[Extrait du texte]
--------------------------------
Par Patrick Kitoko
Les FARDC -Forces Armées de la République Démocratique du Congo- ont annoncé, dans un communiqué rendu public, que leurs positions ont été attaquées dans l’Est du pays par l’armée rwandaise et ses « supplétifs » de l’Alliance Fleuve Congo / Mouvement du 23 mars (AFC/M23).
Selon l’armée congolaise, ces attaques ont visé plusieurs positions stratégiques situées dans les provinces du Nord-Kivu et du Sud-Kivu, deux régions régulièrement en proie à l’instabilité sécuritaire. Les FARDC estiment que ces offensives constituent une violation du cessez-le-feu récemment suggéré par João Lourenço, président de la Angola, dans le cadre des efforts diplomatiques visant à apaiser les tensions dans la région des Grands Lacs.
Dans leur communiqué, les autorités militaires congolaises affirment informer à la fois la communauté nationale et internationale de cette situation, qu’elles qualifient de nouvelle escalade. Elles dénoncent une remise en cause des initiatives régionales destinées à favoriser un climat de désescalade et de dialogue.
--------------------------------
[Données fournies]

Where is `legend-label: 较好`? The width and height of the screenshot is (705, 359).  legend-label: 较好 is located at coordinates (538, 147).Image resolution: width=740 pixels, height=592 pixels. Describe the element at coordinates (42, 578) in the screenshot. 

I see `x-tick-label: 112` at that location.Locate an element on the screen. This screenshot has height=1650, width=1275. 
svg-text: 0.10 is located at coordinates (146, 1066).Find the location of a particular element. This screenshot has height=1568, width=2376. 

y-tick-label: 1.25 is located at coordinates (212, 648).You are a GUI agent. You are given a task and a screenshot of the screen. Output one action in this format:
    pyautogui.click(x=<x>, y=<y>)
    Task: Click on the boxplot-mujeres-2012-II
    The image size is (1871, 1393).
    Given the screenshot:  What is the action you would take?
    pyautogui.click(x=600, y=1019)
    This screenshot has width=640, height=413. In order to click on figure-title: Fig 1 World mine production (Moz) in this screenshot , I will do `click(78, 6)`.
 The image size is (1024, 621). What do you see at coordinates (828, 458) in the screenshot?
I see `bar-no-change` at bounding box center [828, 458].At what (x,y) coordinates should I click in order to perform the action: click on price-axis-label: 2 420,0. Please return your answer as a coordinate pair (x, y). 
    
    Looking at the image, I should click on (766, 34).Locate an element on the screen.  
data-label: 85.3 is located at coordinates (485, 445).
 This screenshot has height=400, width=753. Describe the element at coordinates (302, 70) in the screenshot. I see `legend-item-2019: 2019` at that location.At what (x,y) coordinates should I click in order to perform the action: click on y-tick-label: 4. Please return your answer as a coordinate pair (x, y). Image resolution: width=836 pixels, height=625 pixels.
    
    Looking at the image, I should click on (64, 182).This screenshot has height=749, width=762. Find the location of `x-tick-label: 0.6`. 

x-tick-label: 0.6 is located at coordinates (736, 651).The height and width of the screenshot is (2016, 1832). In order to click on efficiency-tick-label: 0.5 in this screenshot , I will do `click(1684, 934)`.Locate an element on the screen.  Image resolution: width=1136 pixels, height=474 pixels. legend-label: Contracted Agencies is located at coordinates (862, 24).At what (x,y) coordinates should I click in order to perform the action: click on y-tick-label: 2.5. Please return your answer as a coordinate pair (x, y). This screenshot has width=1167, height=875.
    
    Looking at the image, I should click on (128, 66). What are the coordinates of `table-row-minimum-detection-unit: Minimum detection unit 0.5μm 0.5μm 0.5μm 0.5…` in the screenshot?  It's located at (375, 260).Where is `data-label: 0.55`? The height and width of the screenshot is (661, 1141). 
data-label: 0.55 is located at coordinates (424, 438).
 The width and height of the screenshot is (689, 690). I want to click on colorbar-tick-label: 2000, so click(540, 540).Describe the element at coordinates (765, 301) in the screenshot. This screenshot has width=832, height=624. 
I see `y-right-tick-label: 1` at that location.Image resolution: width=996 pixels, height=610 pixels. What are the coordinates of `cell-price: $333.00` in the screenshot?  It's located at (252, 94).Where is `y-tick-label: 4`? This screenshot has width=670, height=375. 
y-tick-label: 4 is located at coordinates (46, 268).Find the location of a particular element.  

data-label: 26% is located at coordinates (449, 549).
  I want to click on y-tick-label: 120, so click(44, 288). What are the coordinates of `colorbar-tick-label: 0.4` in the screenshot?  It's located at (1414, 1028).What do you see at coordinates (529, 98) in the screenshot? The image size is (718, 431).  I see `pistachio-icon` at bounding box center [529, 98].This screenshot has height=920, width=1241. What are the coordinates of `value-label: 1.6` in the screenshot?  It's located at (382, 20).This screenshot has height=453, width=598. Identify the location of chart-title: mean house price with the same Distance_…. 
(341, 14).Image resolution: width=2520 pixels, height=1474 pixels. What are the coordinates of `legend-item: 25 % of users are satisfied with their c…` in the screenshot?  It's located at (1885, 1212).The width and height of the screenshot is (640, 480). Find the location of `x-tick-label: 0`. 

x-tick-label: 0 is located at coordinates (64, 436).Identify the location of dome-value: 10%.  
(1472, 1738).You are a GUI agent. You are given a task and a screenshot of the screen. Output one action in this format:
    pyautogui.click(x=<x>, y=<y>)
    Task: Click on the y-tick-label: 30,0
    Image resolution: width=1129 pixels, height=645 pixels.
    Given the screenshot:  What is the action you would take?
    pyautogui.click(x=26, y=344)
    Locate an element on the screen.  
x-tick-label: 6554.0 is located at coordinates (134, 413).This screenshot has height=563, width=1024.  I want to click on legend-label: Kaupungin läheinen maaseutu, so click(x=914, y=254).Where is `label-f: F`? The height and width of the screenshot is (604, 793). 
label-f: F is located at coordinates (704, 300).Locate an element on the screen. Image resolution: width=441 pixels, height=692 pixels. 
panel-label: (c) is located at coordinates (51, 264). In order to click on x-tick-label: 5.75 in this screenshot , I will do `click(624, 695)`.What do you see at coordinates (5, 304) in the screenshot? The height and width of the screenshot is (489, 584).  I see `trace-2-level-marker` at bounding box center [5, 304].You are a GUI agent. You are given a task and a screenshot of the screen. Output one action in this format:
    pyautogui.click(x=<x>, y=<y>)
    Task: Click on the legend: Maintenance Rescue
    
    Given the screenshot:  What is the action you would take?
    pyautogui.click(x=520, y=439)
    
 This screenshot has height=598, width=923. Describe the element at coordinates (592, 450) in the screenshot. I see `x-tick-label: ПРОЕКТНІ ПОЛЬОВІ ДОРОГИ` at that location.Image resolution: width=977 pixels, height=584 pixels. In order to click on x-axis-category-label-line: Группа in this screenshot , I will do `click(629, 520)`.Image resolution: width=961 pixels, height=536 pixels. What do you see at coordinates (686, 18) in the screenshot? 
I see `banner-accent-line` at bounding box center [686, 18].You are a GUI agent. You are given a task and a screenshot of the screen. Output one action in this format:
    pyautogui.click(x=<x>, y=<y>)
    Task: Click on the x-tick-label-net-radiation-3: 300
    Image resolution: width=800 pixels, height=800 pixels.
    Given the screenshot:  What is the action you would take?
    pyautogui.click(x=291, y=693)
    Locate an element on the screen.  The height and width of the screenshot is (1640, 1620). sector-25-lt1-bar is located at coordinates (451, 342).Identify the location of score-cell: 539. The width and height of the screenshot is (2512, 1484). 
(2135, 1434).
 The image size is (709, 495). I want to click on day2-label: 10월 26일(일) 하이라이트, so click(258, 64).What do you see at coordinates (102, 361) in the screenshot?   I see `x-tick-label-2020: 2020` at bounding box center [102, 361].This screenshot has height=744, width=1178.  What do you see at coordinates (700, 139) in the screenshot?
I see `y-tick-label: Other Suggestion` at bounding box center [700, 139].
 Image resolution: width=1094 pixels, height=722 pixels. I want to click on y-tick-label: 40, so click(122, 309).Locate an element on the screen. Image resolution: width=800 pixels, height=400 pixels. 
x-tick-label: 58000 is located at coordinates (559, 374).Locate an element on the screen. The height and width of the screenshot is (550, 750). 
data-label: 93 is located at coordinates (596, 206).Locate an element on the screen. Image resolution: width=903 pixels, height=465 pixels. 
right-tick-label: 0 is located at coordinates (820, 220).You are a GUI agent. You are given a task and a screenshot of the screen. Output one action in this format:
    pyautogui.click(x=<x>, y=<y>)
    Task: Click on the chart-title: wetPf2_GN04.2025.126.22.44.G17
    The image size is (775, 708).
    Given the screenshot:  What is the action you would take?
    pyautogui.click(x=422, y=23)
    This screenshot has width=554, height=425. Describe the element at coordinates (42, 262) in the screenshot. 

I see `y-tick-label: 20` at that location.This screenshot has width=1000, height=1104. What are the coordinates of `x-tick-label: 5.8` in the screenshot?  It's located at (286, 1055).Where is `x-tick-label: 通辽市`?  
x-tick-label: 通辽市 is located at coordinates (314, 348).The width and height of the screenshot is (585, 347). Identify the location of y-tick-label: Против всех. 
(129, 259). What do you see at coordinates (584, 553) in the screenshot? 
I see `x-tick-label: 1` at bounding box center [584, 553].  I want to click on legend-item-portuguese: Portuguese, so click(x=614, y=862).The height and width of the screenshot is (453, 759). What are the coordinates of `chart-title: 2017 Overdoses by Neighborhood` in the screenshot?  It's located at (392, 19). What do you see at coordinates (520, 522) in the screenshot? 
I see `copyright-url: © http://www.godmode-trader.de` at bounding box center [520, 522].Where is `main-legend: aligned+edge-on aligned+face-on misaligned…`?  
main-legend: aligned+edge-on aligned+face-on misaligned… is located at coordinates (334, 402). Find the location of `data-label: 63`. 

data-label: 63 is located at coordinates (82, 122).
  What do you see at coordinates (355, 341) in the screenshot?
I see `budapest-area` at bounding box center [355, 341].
--------------------------------
[Consigne 1] Résumez en deux phrases le texte sur les attaques dénoncées par les FARDC.
[Consigne 2] Reprenez le texte sur le communiqué des FARDC après sa dernière phrase.

[Votre réponse 1] Dans un communiqué, les FARDC affirment que l'armée rwandaise et ses « supplétifs » de l'AFC/M23 ont attaqué plusieurs de leurs positions stratégiques au Nord-Kivu et au Sud-Kivu. Elles y voient une violation du cessez-le-feu récemment suggéré par le président angolais João Lourenço et une nouvelle escalade qui remet en cause les initiatives régionales de désescalade et de dialogue.

[Votre réponse 2]
Ces attaques interviennent alors que plusieurs tentatives de médiation ont été entreprises ces derniers mois pour restaurer la stabilité dans l’est de la République Démocratique du Congo. La proposition de cessez-le-feu formulée par le président angolais s’inscrivait dans cette dynamique, avec pour objectif de réduire les affrontements et d’ouvrir la voie à des discussions politiques.
La situation sur le terrain demeure tendue, tandis que les populations civiles des zones concernées continuent de subir les conséquences des violences armées.